▸ **Set problem**:
Identify each line below that contains the word "resolution" and copy those lines in full.

>> Begin Data rows

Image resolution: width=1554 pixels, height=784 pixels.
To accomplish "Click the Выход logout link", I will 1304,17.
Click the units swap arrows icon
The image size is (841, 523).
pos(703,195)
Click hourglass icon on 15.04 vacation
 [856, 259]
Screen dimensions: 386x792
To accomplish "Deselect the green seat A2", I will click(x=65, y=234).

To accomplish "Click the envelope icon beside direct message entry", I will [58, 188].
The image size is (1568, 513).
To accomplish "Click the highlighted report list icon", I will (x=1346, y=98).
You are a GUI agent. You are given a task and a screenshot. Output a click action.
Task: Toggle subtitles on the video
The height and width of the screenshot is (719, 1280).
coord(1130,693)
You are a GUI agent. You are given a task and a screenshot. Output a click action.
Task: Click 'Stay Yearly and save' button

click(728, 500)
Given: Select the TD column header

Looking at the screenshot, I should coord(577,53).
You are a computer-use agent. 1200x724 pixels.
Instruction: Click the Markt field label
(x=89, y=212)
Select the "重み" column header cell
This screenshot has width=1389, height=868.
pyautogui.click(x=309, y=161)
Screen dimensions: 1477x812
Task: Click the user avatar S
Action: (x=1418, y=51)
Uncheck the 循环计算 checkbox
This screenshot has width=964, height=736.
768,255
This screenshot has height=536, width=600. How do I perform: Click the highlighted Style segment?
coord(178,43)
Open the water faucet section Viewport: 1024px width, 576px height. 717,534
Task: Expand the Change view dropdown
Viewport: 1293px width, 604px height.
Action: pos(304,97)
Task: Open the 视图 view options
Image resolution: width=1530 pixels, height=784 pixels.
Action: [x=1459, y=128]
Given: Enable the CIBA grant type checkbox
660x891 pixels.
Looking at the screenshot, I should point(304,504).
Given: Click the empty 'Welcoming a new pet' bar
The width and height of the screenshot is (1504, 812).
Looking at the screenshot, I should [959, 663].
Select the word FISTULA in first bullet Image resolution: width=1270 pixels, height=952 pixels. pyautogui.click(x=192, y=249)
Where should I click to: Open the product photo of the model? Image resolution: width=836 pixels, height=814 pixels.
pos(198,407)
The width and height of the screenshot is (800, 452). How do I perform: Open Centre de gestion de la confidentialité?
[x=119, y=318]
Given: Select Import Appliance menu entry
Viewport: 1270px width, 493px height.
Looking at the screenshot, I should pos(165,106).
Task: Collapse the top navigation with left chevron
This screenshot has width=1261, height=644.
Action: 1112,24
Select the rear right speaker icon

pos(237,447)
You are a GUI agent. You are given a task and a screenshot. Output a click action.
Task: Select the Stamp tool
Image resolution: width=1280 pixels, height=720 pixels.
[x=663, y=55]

>> End Data rows

▸ **Output**:
Image resolution: width=1554 pixels, height=784 pixels.
Image resolution: width=1530 pixels, height=784 pixels.
Select the word FISTULA in first bullet Image resolution: width=1270 pixels, height=952 pixels. pyautogui.click(x=192, y=249)
Where should I click to: Open the product photo of the model? Image resolution: width=836 pixels, height=814 pixels.
Image resolution: width=1280 pixels, height=720 pixels.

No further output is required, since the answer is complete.